Young Nazis of Orange County commit the unthinkable


Rebecca Guerrero

Five high school student holding an orange with the swastika engraved in it. This begs the question have OC students embraced the ideas of Nazism?

During the week of August 12, 2019, a controversial video of the Pacifica High School water polo team’s banquet was posted on social media. In the video, students began to sing the Nazi marching song and raised their arms in the Nazi salute. This is not the first instance of Nazi acts in Orange County either. It seems that over the last year these acts of Nazism have become more common with some high school students in Orange County.

The Anti-Defamation League noted a 57% jump in such incidents from 2016 to 2017. The sharp rise was due, in part, to a significant increase in incidents at schools and on college campuses, the organization said,” stated the LA Times. 

When asked why these high schoolers may do this, sophmore Syed Muhammad Ali Akbar Naqui said that it may have been done to get attention. He mentioned that we live in an age where the number of followers you have on social media is a big deal. Sometimes people go to extreme measures to do so; just a couple of years ago it was a trend to eat Tide pods just because one person did it and got lots of likes. Junior Brisa Rodarte said, “They might think it’s funny and they don’t realize the consequences.”

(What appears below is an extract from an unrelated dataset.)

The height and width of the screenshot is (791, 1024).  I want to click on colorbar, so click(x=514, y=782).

Rodarte stated, “They don’t realize they’re hurting people.” She mentioned that the reason this keeps happening is because the students do not see the harm they’re causing people, especially to the people associated with the Nazis attacks. “I feel they’re are going to feel really uncomfortable because Hitler is the reason many Jews’ lives were lost,” stated Naqui. He mentioned that it must feel uncomfortable for the Jewish people because they were Hitler’s targets. According to the Jewish Virtual Library, there are around 1,182,990 Jewish people in California. Most people don’t realize that California actually has a decent-sized Jewish population, so just imagine how they felt about the acts of hatred made in the name of Nazism. Rodarte stated that the Jewish people probably felt “offended and made fun of” when they heard of these acts. 

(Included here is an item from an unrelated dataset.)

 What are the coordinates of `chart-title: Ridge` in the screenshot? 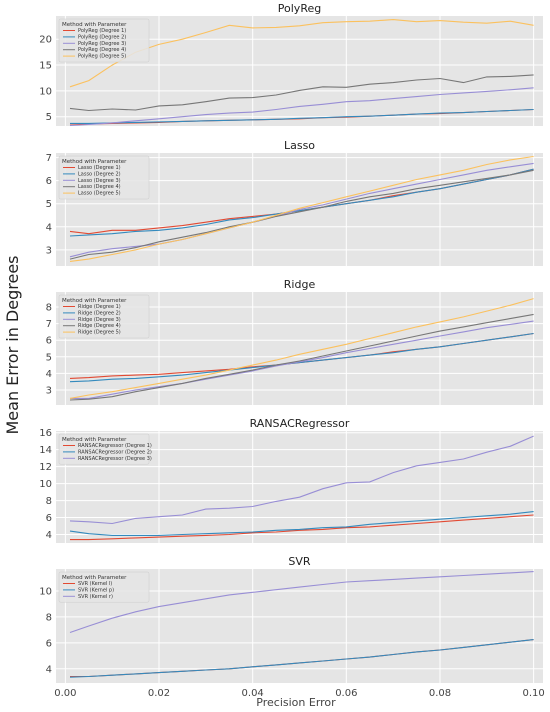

“‘In September, at a football game in predominantly white Aliso Viejo, the visitors from a predominantly Latino high school in Santa Ana were met with signs of ‘Build the Wall’ and ‘We love White,’ according to the Santa Ana principal,” reported the LA Times. Nazi acts are not the only acts of hatred being spread by high schoolers, but they are the ones that have shown up the most because they are spread through social media. It’s like Naqui said,“With the media, you can reach any part of the world.”